*Task:* Can you copy out the records below verbatim, beginning with the first line and continuing through the line that contains "Looking at the screenshot, I should point(367,389).", including that line?

(Word and item position data)
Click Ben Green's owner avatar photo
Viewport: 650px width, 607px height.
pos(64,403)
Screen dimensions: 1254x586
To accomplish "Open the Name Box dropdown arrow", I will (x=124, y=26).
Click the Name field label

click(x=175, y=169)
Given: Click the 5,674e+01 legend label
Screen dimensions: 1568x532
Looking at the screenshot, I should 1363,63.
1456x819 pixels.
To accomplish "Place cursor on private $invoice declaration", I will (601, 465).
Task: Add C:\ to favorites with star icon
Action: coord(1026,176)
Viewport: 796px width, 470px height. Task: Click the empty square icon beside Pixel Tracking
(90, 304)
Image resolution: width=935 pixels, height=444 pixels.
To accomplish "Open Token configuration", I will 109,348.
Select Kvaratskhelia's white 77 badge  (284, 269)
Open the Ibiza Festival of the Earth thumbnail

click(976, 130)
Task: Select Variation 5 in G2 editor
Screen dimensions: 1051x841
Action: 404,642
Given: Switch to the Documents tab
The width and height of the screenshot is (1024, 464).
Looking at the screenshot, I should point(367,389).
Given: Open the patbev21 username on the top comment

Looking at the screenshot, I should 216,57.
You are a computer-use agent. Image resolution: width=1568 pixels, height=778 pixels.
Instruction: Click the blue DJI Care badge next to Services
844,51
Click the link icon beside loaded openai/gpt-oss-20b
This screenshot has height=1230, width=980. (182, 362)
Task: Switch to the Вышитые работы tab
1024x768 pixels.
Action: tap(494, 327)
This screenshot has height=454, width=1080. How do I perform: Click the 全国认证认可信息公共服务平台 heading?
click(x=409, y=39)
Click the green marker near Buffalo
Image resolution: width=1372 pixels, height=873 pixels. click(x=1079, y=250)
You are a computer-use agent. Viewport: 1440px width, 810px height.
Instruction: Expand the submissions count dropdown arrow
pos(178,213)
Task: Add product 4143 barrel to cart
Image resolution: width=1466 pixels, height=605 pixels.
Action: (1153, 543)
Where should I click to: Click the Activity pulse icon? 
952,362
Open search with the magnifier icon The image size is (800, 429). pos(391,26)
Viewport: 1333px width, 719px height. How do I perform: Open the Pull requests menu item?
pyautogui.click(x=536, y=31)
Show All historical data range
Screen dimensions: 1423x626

*Finished task:*
Click Ben Green's owner avatar photo
Viewport: 650px width, 607px height.
pos(64,403)
Screen dimensions: 1254x586
To accomplish "Open the Name Box dropdown arrow", I will (x=124, y=26).
Click the Name field label

click(x=175, y=169)
Given: Click the 5,674e+01 legend label
Screen dimensions: 1568x532
Looking at the screenshot, I should 1363,63.
1456x819 pixels.
To accomplish "Place cursor on private $invoice declaration", I will (601, 465).
Task: Add C:\ to favorites with star icon
Action: coord(1026,176)
Viewport: 796px width, 470px height. Task: Click the empty square icon beside Pixel Tracking
(90, 304)
Image resolution: width=935 pixels, height=444 pixels.
To accomplish "Open Token configuration", I will 109,348.
Select Kvaratskhelia's white 77 badge  (284, 269)
Open the Ibiza Festival of the Earth thumbnail

click(976, 130)
Task: Select Variation 5 in G2 editor
Screen dimensions: 1051x841
Action: 404,642
Given: Switch to the Documents tab
The width and height of the screenshot is (1024, 464).
Looking at the screenshot, I should point(367,389).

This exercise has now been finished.